Posted by: Francois Lachance at October 7, 2003 2:33 PM
Nope, although I did mention the leaves changing colors on some trees outside my window. I *think* that entry will be my last one on Atlanta for a while--for some reason it felt a little uninspired.
Posted by: chuck at October 7, 2003 2:42 PM
Chuck
The entry may have felt a "little uninspired" because it was very suggestive: it did inspire reflection at my end. I like how the commonplace image of the square peg in a round hole echoes the name of Anne's blog: Purse Lip Square Jaw.
It also provoked for me images of buildings "stranded" such as the Toronto Harbour Commission building which is "no longer at the water’s edge due to lakefilling". See http://www.torontoport.com/archives/descriptions/pc1.htm
And the gorgeousness of that long Proustian sentence...
quote>
I'm not quite sure how to bring these points back around to Anne's discussion of the spectacle, which leads me to believe that I'm trying to fit a square peg into a round hole, but I think I see the tower as a small fissure in the city's image, but it's a fissure or gap that I might never see without the benefit of walking (rather than driving) past it every day on my way to work.

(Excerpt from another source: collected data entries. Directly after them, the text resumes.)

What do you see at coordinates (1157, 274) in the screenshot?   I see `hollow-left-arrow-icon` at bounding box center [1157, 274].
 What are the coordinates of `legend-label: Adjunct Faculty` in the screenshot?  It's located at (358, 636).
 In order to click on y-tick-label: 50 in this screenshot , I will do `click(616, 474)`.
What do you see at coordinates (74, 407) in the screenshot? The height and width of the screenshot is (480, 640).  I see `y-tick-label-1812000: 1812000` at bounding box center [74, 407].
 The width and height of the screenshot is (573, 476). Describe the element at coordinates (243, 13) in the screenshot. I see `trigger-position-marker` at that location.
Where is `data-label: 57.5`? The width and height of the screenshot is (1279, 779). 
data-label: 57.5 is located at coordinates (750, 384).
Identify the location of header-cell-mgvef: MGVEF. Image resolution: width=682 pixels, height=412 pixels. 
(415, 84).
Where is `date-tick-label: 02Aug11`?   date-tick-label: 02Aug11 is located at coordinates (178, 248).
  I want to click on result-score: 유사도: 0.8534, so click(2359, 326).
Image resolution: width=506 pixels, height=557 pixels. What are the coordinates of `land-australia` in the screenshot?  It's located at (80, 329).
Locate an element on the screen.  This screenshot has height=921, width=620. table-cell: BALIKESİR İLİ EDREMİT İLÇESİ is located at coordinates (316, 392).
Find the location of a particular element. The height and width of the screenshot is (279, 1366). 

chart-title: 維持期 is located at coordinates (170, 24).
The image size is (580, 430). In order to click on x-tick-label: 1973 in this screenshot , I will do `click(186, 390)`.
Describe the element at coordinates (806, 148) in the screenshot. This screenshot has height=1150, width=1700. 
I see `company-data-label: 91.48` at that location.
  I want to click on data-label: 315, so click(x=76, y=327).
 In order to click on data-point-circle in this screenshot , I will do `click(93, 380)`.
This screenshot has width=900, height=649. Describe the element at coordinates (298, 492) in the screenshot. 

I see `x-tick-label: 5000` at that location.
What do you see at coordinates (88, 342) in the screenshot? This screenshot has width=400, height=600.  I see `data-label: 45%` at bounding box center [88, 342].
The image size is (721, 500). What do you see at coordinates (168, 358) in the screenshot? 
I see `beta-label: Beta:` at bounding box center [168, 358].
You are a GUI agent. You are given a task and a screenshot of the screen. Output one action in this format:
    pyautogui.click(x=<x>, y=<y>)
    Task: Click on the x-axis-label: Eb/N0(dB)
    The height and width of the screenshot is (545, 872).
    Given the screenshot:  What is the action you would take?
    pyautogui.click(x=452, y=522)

"tower as small fissure in the city's image" a poignant phrase made even more poignant by the possibility of being overlooked -- much like a blog entry that is there for those that walk the archives before they disappear...
Posted by: Francois Lachance at October 8, 2003 11:19 AM
Wow--I've never been compared to Proust before! Of course, as someone from the southeastern US, I get my Proust secondhand through Faulkner. I like that tower phrase, too, though....
I think I've just generally felt "uninspired" lately because of the midsemester grind. I'll come back to the "stranded" Toronto building later, but I'm getting ready to teach.